* _TEXT TO READ_:
━━━━━━━━━━━━━━━━━━━━
Commenting on my review of Gerald Heard’s The Riddle of the Saucers: Is Another World Watching? (1950), part of an on-going series “Jung’s Ufological Bookshelf”, Martin S. Kottmeyer generously provides extensive cultural context to Heard’s speculation that the flying saucers were piloted by super bees from Mars. Kottmeyer concludes: “Heard may seem prescient, but he was part of a tradition of science and science fiction speculations that was quite orthodox within the genre he was part of” (my emphasis). This sentence is curious: what genre does Heard’s book belong to?
The beginnings of a rigorous answer would evoke genre theory and reception theory; a prima facie materialist answer would trace the way Heard’s book was marketed and how librarians catalogued it over the nearly seven decades since it was published.
Kottmeyer seems to group Heard’s book, one of the first on flying saucers, with a “tradition of science and science fiction speculations,” which seems paradoxical. Science writing, even when it is popular or speculative, makes a claim to being true, while science fiction, as a kind of fiction, does not (or, more accurately, it makes a claim to an artistic truth…). However much A Brief History of Time and The Time Machine might have the same word in their titles and be science writing and science fiction, respectively, they surely belong to two different genres.
━━━━━━━━━━━━━━━━━━━━
* _DATASET SECTION_:
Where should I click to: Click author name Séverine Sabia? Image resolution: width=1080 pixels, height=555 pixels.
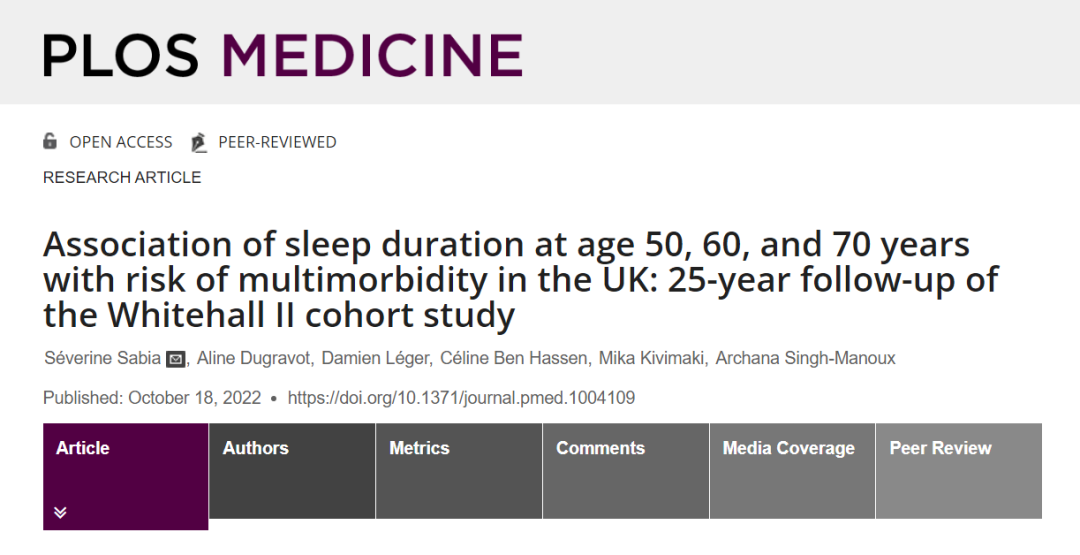(103, 358)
━━━━━━━━━━━━━━━━━━━━
* _THINGS TO DO_:
• a. In the passage about Heard's flying saucer book, copy the words starting with "Commenting on my" and going on through "book belong to?".
• b. According to the passage about Heard's flying saucer book, who did Heard speculate was piloting the flying saucers?
• c. Why does grouping Heard's book with a "tradition of science and science fiction speculations" seem paradoxical, according to the passage about Heard's flying saucer book?

* _SOLUTIONS PER TASK_:
• a.
Commenting on my review of Gerald Heard’s The Riddle of the Saucers: Is Another World Watching? (1950), part of an on-going series “Jung’s Ufological Bookshelf”, Martin S. Kottmeyer generously provides extensive cultural context to Heard’s speculation that the flying saucers were piloted by super bees from Mars. Kottmeyer concludes: “Heard may seem prescient, but he was part of a tradition of science and science fiction speculations that was quite orthodox within the genre he was part of” (my emphasis). This sentence is curious: what genre does Heard’s book belong to?

• b. Super bees from Mars.

• c. Science writing, even when popular or speculative, claims to be true. Science fiction, as a kind of fiction, makes no such claim, or claims only an artistic truth. The two therefore belong to different genres.